On one hand, this concert was a bunch of familiar faces playing familiar material. Then again, that’s a spoiled New Yorker’s view. Many of the creme de la creme of the New York oldtimey swing jazz scene made their way up to the bandstand as the sun made its way slowly across the sky. Trumpter Bria Skonberg served as emcee for the New York Hot Jazz All-Stars, an aptly named pickup band featuring – in no particular order – Anat Cohen on clarinet, Wycliffe Gordon (who’d just played a raptly fun set with Svetlana and the Delancey Five the previous night) on trombone and vocals, Jerron “Blnd Boy” Paxton on banjo, Dalton Ridenhour on piano, Vince Giordano on bass, vocals and bass sax and Joe Saylor on drums. With dixieland flair and expertly bluesy chops, they made their way through a New Orleans-heavy set, Gordon channeling Louis Jordan with similar erudite, unselfconscious verve.

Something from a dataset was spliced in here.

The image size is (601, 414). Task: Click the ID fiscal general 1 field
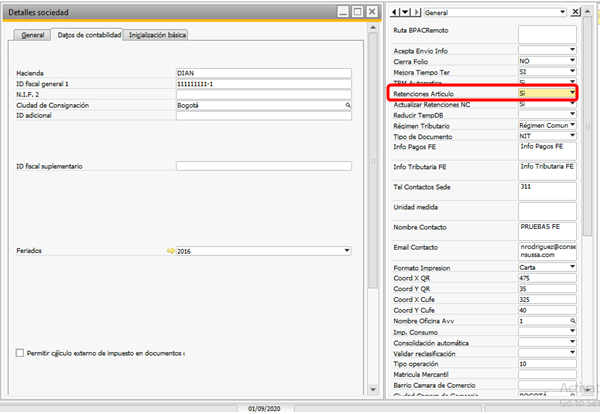coord(263,84)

Hot Sardines frontwoman Elizabeth Bougerol, decked out in a dazzling orange pantssuit, sang the most apt song of the afternoon. The wistfully swinging title track to the band’s new album French Fries and Champagne may speak to those on a beer budget with a taste for bubbly, but it’s as much of a guardedly hopeful anthem for those who’ve weathered the past several years’ blitzkrieg of gentrification. Bougerol didn’t mention the UK’s secession from the European Union – Svetlana did that the previous night, with relish – but that’s the first domino. The real estate bubble can’t last much longer. Meanwhile, the band – musical director Evan Palazzo on piano, Jason Prover on trombone, Mike Sailor on trumpet, plus sax, rhythm section and a full string quartet – partied like it was 1929. Bougerol toyed with the beat in a brassy, sometimes languid, sometimes come-hither mezzo-soprano, through a set composed mostly of original, period-perfect continental 1930s style swing numbers. The best of the standards was Bougerol’s insightful bilingual rendition of an old chestnut, titled Comes Love in English, but whose French chorus translates loosely as “Love Is Fucked Up.” They also took a rather farfetched stab at horn-driven countrypolitan along with a misguided remake of a wretched 1980s cheeseball pop hit. Then again, that song was huge in France, and that’s where Bougerol hails from.

Butler, Bernstein & the Hot 9 headlined. By then, the turf had really soaked up the heat and was throwing it back up, and the band onstage reflected that. This is basically trumpeter Steven Bernstein’s return to his roots playing the lively New Orleans-centric swing and pre-swing repertoire he cut his teeth on in Berkeley and then New York before making his own indelible mark as an avatar of noir, and film music, and Jewish jazz. So it was no surprise to hear him leap and snort and fire off one explosive burst after another as pianist Henry Butler boogied and rumbled and barrelhoused, guitarist Matt Munisteri jangling and clanging through every hip voicing in the book as the horns and strings wove an endlessly joyous lattice of southern-fried revelry. Inside, the crowd’s energy level had picked up to the point where it was hard to find a space out of the sun that wasn’t forbidden. Out back on the lawn, there was plenty of space, and relaxation, a good place for starting over when the time comes. And it will. Bring it on.